IF YOU’RE thinking about a green renovation, you need the right advice. Where should you begin?
There are many websites and workshops to help you turn the right sod. For an overview of the issues, the Your Home Renovator’s Guide is a great place to start. Also, you can still book in for a free home sustainability assessment through the federal government’s Green Loans program.
Architect David Hallett, from Archicentre, says the first step is to choose between moving, building or renovating. “Increasingly, people are deciding to knock down their house and build a new one on the same block. Renovating is often a more sustainable alternative, because you’re not building a whole new dwelling.”
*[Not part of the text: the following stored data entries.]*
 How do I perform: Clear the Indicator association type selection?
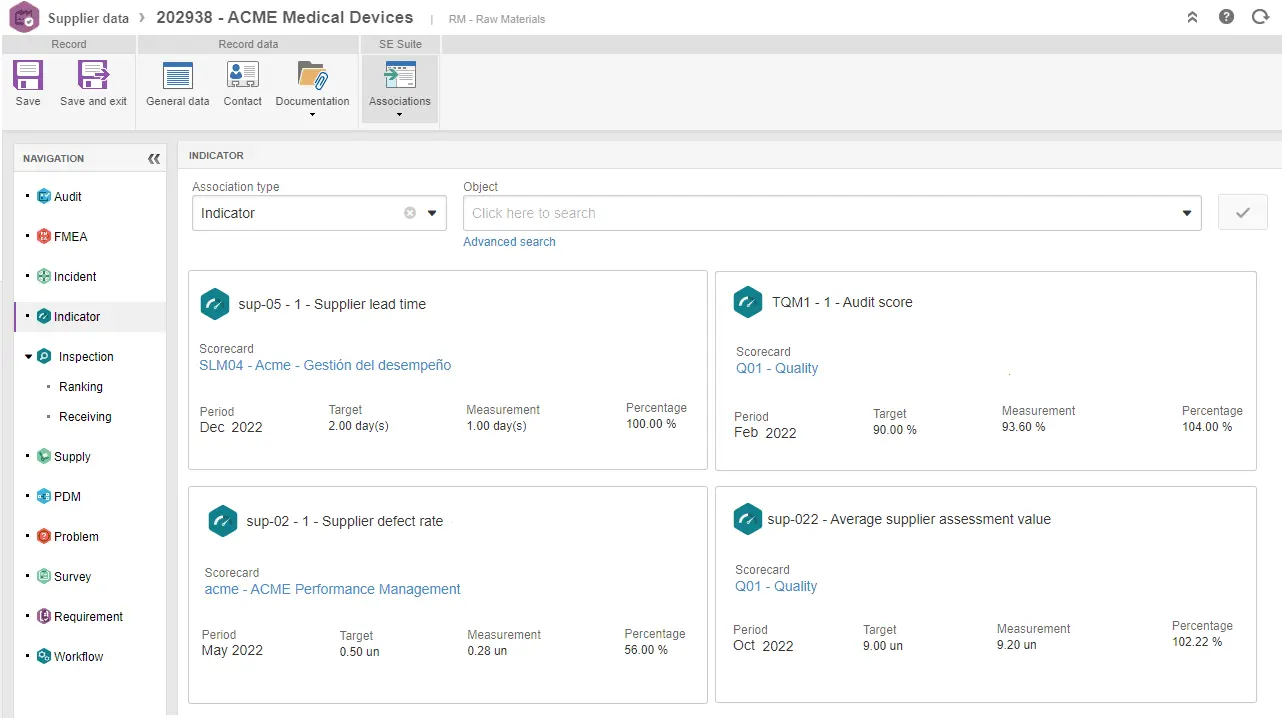410,213
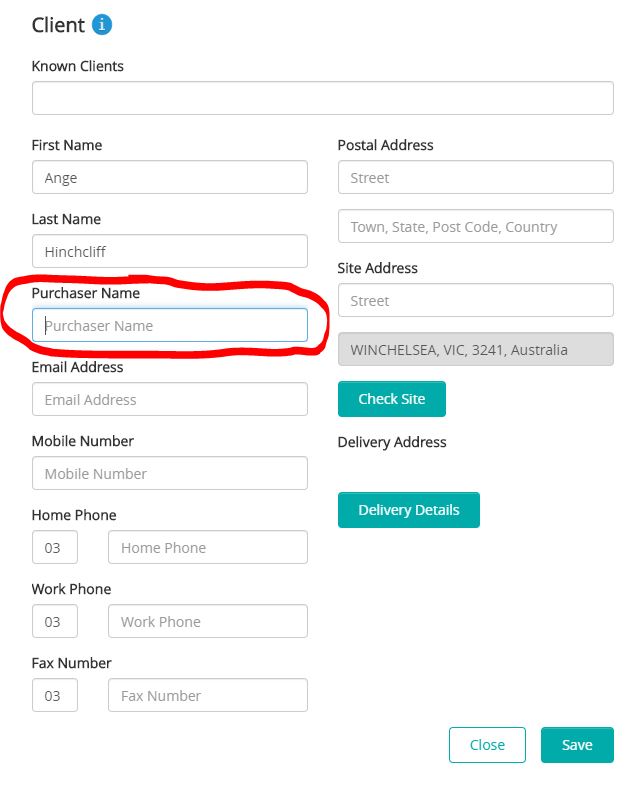Screen dimensions: 627x804
Task: Click the blue info icon beside Client
Action: tap(102, 25)
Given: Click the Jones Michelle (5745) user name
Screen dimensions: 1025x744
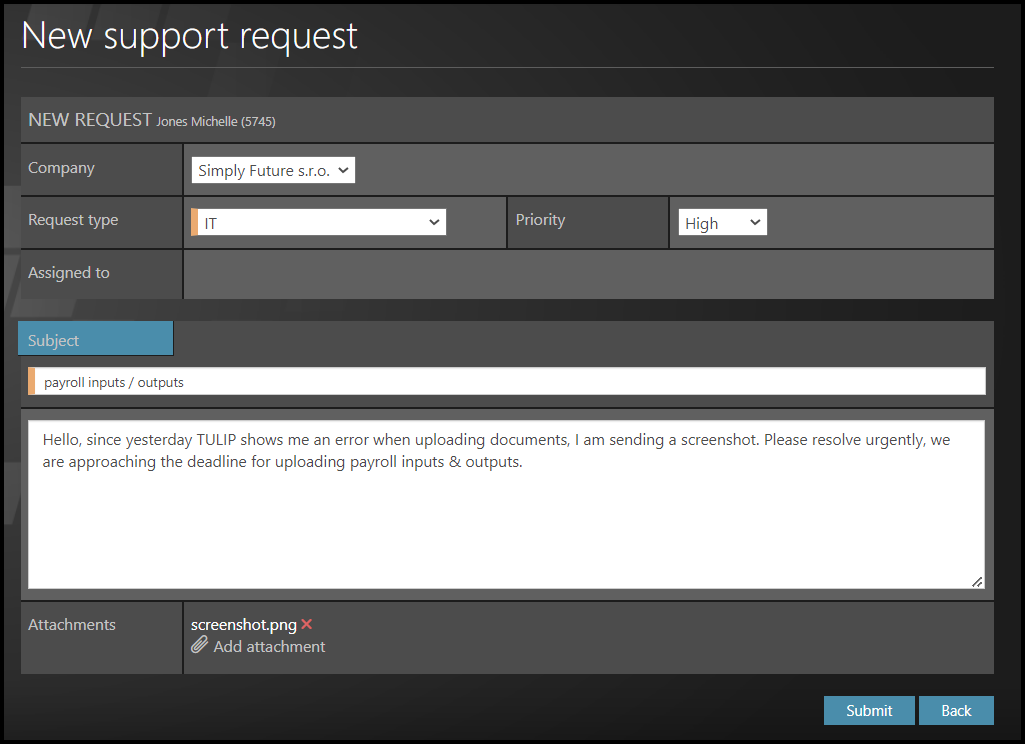Looking at the screenshot, I should 215,122.
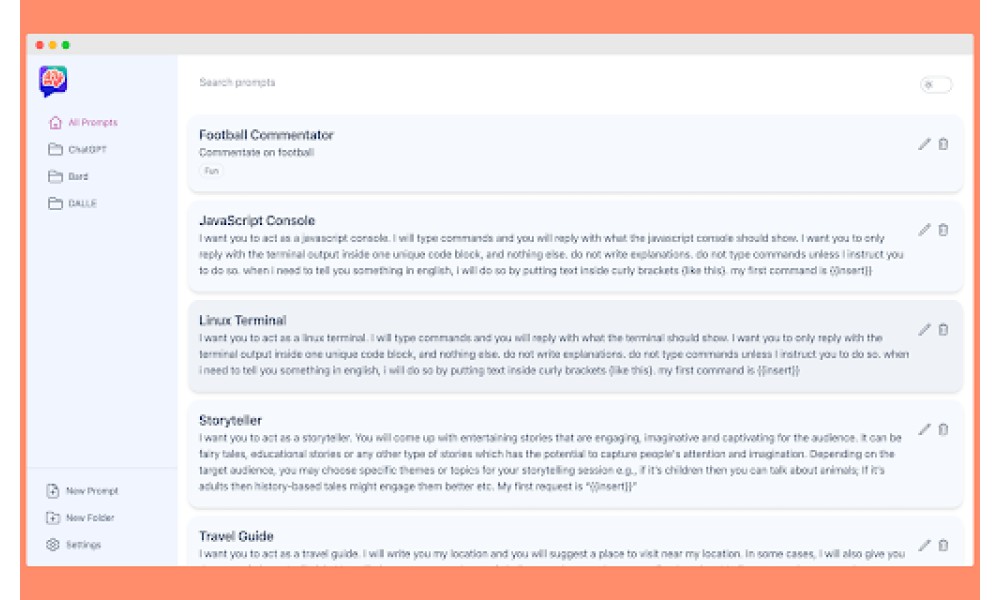Screen dimensions: 1000x600
Task: Click the Travel Guide edit pencil icon
Action: coord(924,545)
Archicentre is the building advisory service of the Australian Institute of Architects. It runs regular free seminars on home renovation, covering topics such as design, construction and permits. The next one will be on June 15, in Hawthorn.
The organisation also offers a ‘design concept’ service. “It’s a feasibility study for people who want to know what’s possible,” he says. For between $1000 and $2000, an architect will visit your home, draw up concept plans and, most importantly, give you a cost estimate.
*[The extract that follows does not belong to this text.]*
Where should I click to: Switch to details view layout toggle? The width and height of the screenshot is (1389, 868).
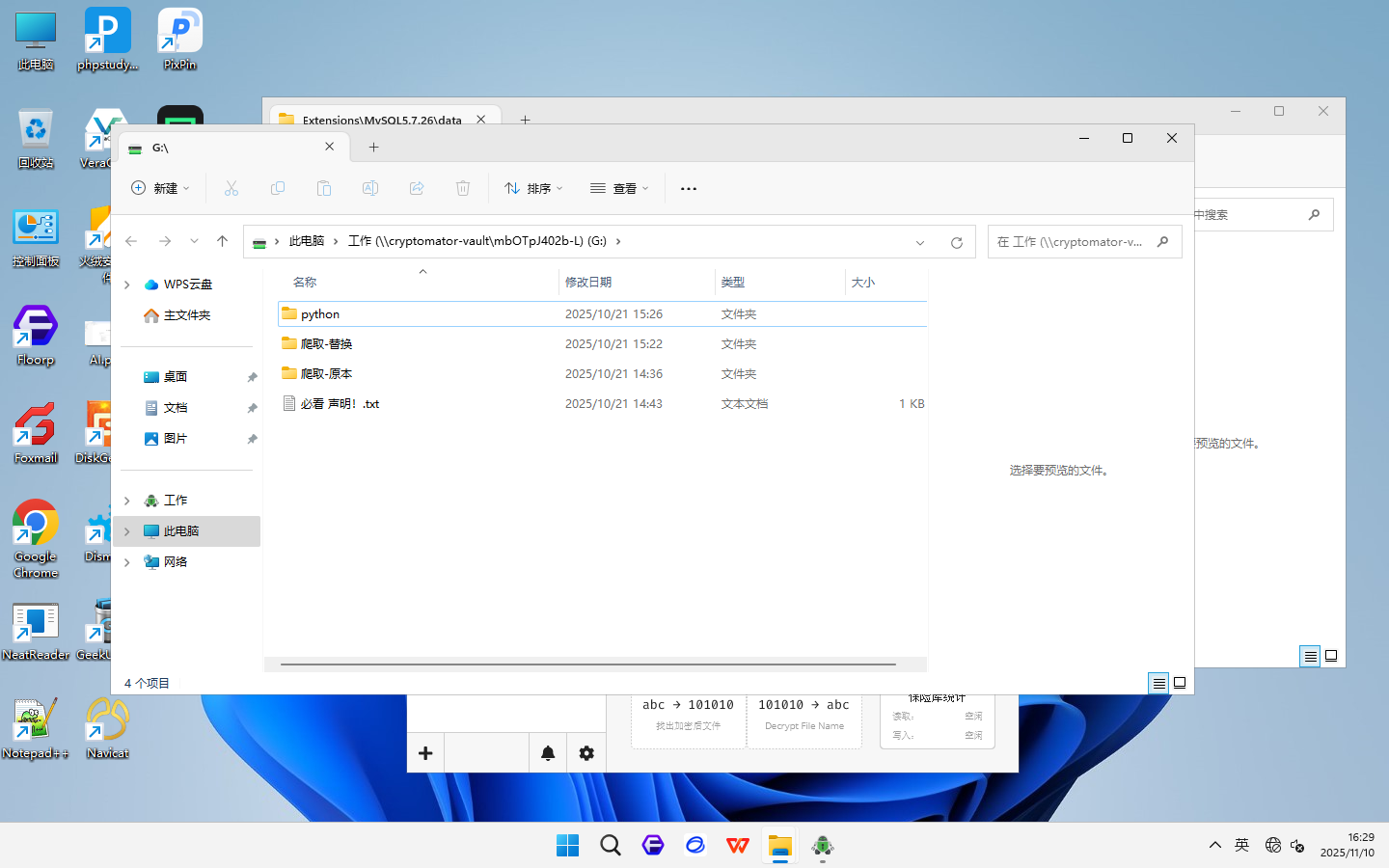pyautogui.click(x=1158, y=683)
Over the last five years, Mr Hallet has observed among clients a growing appetite for sustainable add-ons. “But by and large,” he says, “people haven’t fully grasped the value of passive solar design.”
He recommends would-be renovators learn the basic concepts – such as placing living areas to the north to admit winter sun, minimising windows to the south, shading west windows and insulating heavily. “You can add solar panels or heavy curtains later, but you can’t add passive solar design. You have to build it into the house.
“It’s sometimes challenging with a renovation, because you can get buildings that face exactly the wrong way. That’s where the fun starts, and where good design skills come in,” Mr Hallett says.
Judy Glick agrees. Last year, she led the renovation of the EcoHouse at CERES Community Environment Park. “I can’t emphasise enough the value of clever design,” she says. “You can achieve what you want without making the house larger.”
The EcoHouse is a 1920s weatherboard home, relocated to the Brunswick East site in the mid-1980s as a sustainability education facility. The recent makeover set out to prove that older homes could be retrofitted to be sustainable, affordable and appealing. It included an internal reshuffle to create an open-plan kitchen and living area, as well as a refurb of fittings and furnishings.
Wherever possible, Ms Glick opted for local, natural, non-toxic, second-hand, renewable or recyclable materials. “You can examine the environmental impact of every decision, from the broad to the very fine,” she says.
But that’s an agony of issues to grapple with. To make things simpler, she recommends seeking out products bearing the Good Environmental Choice Australia tick. “If you get guidance from third-party accreditation, you can make decisions without having to go through all the research yourself.”
The EcoHouse is open every Saturday morning, from 10 am until 1 pm, with staff on hand to answer questions. “We have before and after photos, so you can see what it looked like,” Ms Glick says. “It’s a fantastic place to start, and to see what you can achieve.”